- Whole wheat demand has grown softer in recent years, but interest in whole grains remains high, Cynthia Harriman, director of food and nutrition strategies at the Whole Grains Council, told BakingBusiness.com.
- Harriman said that so far this year, 1,282 new products have registered for the Whole Grain Stamp, putting it on pace to match last year's record total of 2,122 new products. Registrations for the stamp hit 1,666 in 2014 and 1,622 in 2013.
- While flour was once the dominant form for whole grains, consumers and manufacturers are embracing intact whole grains, which can bring additional textures, flavors and health benefits to a product.
Increased consumption of whole grains includes both gluten-free grains, such as quinoa and other ancient grains, and gluten grains, such as barley, rye and triticale. Sprouted grains are also receiving more attention and are expected to generate product sales of $250 million by 2018.

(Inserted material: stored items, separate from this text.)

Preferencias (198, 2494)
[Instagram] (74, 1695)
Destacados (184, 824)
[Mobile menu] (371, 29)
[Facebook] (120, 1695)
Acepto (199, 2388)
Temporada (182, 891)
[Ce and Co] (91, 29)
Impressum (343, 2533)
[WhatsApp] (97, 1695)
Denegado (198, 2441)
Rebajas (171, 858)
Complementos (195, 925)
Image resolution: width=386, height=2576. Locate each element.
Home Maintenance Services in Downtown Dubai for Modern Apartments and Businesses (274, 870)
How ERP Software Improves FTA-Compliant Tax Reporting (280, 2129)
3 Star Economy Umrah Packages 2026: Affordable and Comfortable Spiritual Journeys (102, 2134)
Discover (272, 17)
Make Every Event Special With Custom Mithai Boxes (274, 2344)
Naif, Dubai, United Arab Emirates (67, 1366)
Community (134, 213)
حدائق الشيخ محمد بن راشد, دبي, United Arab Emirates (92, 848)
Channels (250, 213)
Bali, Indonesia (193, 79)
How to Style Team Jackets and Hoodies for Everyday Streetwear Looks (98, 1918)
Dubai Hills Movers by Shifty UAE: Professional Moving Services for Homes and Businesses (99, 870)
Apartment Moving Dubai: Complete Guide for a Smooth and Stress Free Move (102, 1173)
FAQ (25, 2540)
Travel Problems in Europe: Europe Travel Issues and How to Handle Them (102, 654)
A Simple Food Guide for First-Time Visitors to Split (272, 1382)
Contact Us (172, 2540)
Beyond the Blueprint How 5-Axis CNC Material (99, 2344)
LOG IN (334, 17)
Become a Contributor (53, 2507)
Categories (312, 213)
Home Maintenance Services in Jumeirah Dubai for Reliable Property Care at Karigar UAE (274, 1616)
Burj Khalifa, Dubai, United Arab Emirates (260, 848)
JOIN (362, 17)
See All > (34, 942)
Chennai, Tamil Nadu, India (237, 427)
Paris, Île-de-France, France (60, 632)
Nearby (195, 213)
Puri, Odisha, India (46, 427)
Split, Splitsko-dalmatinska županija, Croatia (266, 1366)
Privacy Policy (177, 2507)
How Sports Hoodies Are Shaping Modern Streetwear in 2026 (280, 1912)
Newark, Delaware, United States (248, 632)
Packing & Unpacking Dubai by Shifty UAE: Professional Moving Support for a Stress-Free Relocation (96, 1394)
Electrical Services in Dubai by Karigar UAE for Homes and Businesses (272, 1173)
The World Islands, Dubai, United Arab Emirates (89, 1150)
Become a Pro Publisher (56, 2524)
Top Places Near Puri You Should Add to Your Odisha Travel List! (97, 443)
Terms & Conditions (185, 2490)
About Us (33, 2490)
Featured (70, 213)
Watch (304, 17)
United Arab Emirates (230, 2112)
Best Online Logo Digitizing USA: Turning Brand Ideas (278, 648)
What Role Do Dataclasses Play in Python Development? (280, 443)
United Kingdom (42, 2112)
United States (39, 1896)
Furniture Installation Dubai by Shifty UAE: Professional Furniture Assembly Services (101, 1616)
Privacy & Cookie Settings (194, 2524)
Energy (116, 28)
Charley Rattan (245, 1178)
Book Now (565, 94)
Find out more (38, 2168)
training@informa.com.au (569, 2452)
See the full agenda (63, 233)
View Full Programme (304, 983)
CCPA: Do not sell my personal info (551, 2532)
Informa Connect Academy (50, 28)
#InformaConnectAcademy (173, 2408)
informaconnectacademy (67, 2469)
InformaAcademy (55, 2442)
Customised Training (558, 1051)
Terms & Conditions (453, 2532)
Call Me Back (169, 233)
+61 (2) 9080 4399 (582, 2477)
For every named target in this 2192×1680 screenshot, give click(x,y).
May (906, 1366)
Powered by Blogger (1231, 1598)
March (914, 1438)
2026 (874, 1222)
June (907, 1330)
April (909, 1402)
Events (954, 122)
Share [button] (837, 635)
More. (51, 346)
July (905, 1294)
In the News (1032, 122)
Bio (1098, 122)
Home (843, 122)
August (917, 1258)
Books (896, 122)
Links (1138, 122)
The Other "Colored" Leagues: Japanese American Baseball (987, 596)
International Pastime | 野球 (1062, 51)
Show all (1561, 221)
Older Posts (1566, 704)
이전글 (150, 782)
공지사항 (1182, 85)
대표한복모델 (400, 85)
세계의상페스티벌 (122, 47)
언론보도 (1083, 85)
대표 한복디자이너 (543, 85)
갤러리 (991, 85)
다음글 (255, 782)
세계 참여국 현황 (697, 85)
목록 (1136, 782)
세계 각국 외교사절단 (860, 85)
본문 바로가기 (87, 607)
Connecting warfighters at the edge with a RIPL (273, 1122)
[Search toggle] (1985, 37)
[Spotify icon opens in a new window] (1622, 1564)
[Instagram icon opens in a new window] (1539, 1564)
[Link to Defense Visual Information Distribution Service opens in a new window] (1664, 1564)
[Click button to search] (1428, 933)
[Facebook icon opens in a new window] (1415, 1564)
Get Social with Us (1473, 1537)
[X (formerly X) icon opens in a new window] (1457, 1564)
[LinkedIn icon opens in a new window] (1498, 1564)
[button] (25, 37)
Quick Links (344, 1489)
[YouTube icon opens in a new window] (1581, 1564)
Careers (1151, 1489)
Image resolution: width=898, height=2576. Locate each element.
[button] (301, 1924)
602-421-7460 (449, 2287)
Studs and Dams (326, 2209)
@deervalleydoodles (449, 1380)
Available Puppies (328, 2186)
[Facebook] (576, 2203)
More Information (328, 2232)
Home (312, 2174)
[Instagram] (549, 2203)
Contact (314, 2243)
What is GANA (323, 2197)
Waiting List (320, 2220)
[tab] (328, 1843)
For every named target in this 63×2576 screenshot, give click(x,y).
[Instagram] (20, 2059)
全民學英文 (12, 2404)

Consumers seem to have mixed feelings about grains in general. On one hand, gluten-free sales continue to rise as consumers—with and without celiac disease and gluten intolerance—purchase gluten-free foods for their perceived health benefits. More than half (54%) of new products with the Whole Grain Stamp had a gluten-free first ingredient last year, an increase over 33% in 2007 to 2009, according to Harriman.
However, scientists have questioned those benefits, such as weight loss, for consumers without celiac disease. Some consumers are eating gluten-free foods "just for the variety," Harriman said.
On the other hand, consumers have increased their demand for whole grains, with 27% saying they eat more whole grains than they did six months ago, according to a recent survey. Manufacturers can use whole grains to add functionality and health benefits to their products, such as additional fiber, protein, vitamins and minerals.